====== Working data ======

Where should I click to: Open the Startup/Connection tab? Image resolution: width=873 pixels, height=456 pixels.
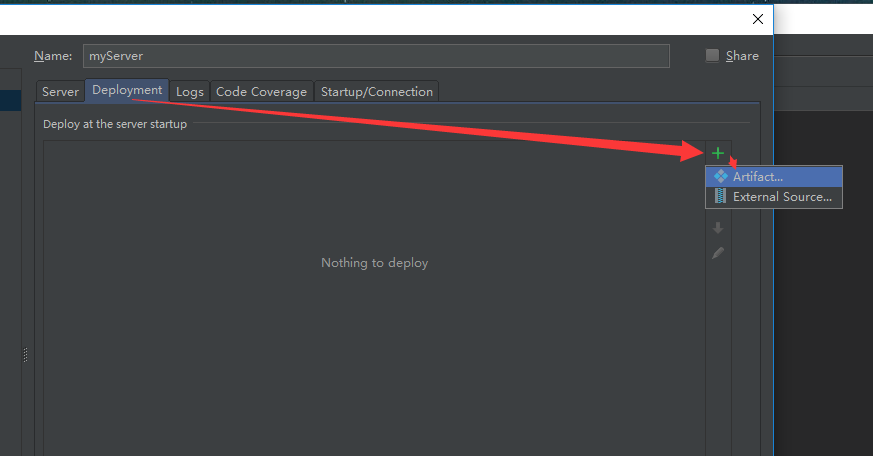[x=376, y=92]
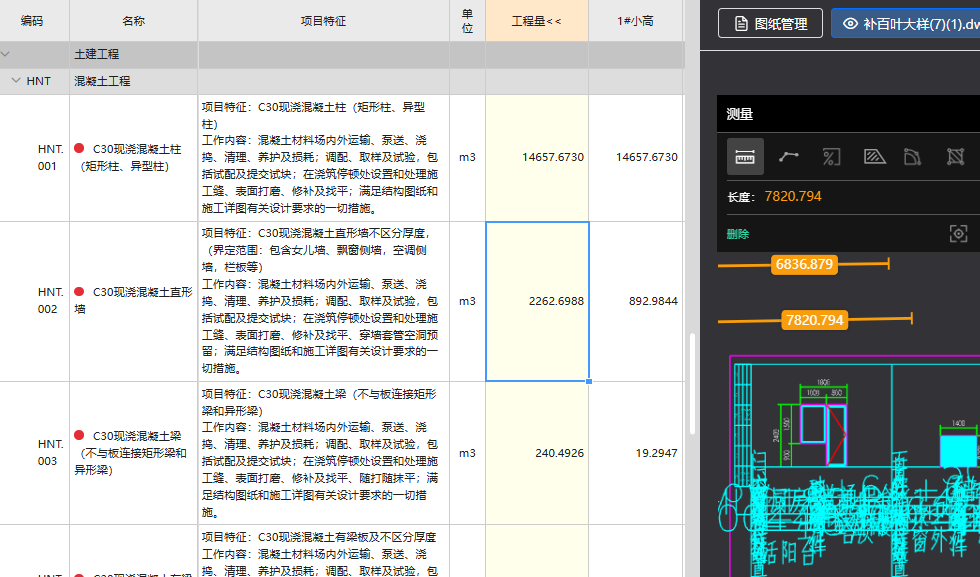Select the percentage scale measurement tool
The height and width of the screenshot is (577, 980).
point(831,157)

======

### Directions:
Lay out the lines above as a numbered list, skipping any blank lines, and leave the pictures out of your answer.

### Exercise answer:
1. Where should I click to: Open the Startup/Connection tab? Image resolution: width=873 pixels, height=456 pixels.
2. [x=376, y=92]
3. Select the percentage scale measurement tool
4. The height and width of the screenshot is (577, 980).
5. point(831,157)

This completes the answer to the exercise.